I DO, however, agree with Ambrus that we should limit the number of Dieties.. Or at the VERY least, ensure that those who DO join realize that they are WEAKER gods, unable to challenge the established dieties (At least until they find a way IN CHARACTER of raising their power, which would have to be supported by either another powerful diety or the DM himself.)

Now, as to the limiting of domains.. I disagree.  Look at D&D, for example.. How many Gods of Magic are there?  How many Gods of war or battle?  
Look at our own history, different panteheons from different Areas...
Roman/greek/norse/etc, etc.


----------



## Darimaus (Jun 27, 2007)

See, what I am hoping for is PCs will get together and create their own plotlines, not just new people entering in to throw a wrench in the works. I want you all to act like Gods, plotting and planning to further some end that nobody else can even begin to fathom.

I will bring this up right now. That sphere can easily be broken by any one of the older Gods. I employed the "Older is Stronger" rules specifically for this purpose. Without story development backup, his plan fails. thats just the way it works. Older gods don't need to gang up on newer ones, its the other way around.


----------



## Jemal (Jun 27, 2007)

Darimaus said:
			
		

> I will bring this up right now. That sphere can easily be broken by any one of the older Gods. I employed the "Older is Stronger" rules specifically for this purpose. Without story development backup, his plan fails. thats just the way it works. Older gods don't need to gang up on newer ones, its the other way around.




*resists doing the 'I told you so' dance, b/c it would seem immature and rude.*

I just know how Darimaus thinks a little too well, I guess..


----------



## Ambrus (Jun 27, 2007)

Jemal said:
			
		

> I've already dealt with the moon thing, and even turned it into a great story thing.. How the moon came to circle the earth, and how people learned to adapt and live without the sun... For a time.



I do have to admit that it's an elegant solution you've proposed. I would have hesitated to do the same in your place however; I'd be afraid that directly changing something introduced by another player might have been perceived as being a bit forward. I also didn't see your god as being the type to affect the orbit of celestial objects.







			
				Jemal said:
			
		

> Now, as to the limiting of domains.. I disagree.Look at D&D, for example.. How many Gods of Magic are there?How many Gods of war or battle?Look at our own history, different pantheons from different Areas...
> Roman/greek/norse/etc, etc.



Certainly there are multiple such gods in different pantheons, but in this campaign we're dealing with only a handful of gods in a single loosely aligned pantheon. Besides, if a limit were placed on the number of gods as you suggested then it'd be even sillier to have multiple gods representing the same concepts. There are plenty of spheres of influence left after all that don't yet have any chief deity. I just don't see the need to poach the spheres of other gods.

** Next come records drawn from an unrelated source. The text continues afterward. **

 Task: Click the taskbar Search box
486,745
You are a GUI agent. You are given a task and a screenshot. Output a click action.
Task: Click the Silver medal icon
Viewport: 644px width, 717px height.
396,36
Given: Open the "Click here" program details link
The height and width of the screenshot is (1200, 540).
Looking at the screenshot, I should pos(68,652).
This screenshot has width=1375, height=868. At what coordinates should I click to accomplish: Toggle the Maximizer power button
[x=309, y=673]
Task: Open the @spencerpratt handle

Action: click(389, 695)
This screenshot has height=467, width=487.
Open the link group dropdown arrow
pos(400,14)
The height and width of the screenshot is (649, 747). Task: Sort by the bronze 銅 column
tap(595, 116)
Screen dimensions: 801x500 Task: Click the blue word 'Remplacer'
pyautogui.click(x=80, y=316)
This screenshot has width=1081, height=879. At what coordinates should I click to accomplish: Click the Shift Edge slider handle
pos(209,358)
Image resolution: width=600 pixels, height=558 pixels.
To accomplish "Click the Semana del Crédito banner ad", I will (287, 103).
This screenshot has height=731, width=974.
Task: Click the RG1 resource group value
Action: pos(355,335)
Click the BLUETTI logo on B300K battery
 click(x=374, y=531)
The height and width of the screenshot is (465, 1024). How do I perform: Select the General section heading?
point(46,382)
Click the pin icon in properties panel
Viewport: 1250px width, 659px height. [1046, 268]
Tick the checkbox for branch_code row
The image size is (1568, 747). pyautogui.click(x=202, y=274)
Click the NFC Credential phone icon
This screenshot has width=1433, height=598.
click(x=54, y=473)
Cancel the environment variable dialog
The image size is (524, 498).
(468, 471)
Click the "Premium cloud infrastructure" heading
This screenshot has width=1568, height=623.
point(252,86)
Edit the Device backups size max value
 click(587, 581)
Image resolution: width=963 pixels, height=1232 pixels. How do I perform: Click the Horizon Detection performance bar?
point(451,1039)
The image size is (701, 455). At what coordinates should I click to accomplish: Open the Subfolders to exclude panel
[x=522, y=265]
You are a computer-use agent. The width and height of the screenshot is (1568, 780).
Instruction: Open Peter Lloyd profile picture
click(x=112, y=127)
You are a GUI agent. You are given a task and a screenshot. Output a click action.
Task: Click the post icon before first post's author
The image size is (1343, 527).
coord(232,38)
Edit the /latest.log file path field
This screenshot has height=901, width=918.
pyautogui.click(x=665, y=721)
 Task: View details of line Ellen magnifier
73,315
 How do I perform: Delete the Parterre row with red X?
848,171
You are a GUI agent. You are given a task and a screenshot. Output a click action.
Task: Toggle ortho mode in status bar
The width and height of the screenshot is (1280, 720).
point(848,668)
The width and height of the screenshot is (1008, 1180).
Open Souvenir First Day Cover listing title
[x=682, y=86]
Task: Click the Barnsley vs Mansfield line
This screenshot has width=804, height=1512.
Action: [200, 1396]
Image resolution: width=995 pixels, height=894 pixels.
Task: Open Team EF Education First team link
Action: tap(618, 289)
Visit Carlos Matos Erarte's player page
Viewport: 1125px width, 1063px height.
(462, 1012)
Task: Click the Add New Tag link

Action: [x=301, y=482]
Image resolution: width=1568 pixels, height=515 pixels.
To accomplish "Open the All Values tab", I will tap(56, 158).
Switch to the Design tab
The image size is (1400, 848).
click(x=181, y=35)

Also, if we're to plot like Gods as Darimaus suggests, then it'd probably be a good idea for each of us to limit what it is our characters can affect to our own spheres of influence; that way we'd have reason to seek the aid of each other to accomplish our goals.







			
				Jemal said:
			
		

> *resists doing the 'I told you so' dance, b/c it would seem immature and rude.*



I believe you've failed in your stated goal.


----------



## Jemal (Jun 27, 2007)

Ambrus said:
			
		

> Also, if we're to plot like Gods as Darimaus suggests, then it'd probably be a good idea for each of us to limit what it is our characters can affect to our own spheres of influence; that way we'd have reason to seek the aid of each other to accomplish our goals.



My sphere of influence includes Undeath/Rebirth, and more primarily... Change and Versatility.. How would that fit in?  Everything is related to change, in some way or another, so what about those of us whos portfolios seem to give us reign over all?  I've been thinking of it as I can bring forth minor changes in the universe, such as starting a rock orbiting around a sun(Remember, the moon wasn't the god itself, just the hole he made to hide himself in), or sensing when a meeting that has the potential to cause massive upheaval will arrive.  I don't think my power would extend to other gods, but It should be able to affect most things mortal.  If change is required to happen.

Ya see, A lot of things are too abstract to be so defined.



> I believe you've failed in your stated goal.




Eh what can I say? I'm a dick.


----------



## Kaodi (Jun 27, 2007)

I had thought/hoped that the whole creation process would of been longer and more drawn out. I thought that you were in too much of a rush, Ambrus, in creating everything. So, no one has really done a perfect job. I have been acting mostly according to my plan for my actions, though perhaps the role has been sped up a bit. Agreed to " power-sharing " was always part of my particular concept, and perhaps we will need to have a " grand council " on that soon. In any case, part of my plan addresses the " multiverse " , and I think the time to introduce that will be very soon.


----------



## Ambrus (Jun 27, 2007)

Kaodi said:
			
		

> I had thought/hoped that the whole creation process would of been longer and more drawn out. I thought that you were in too much of a rush, Ambrus, in creating everything.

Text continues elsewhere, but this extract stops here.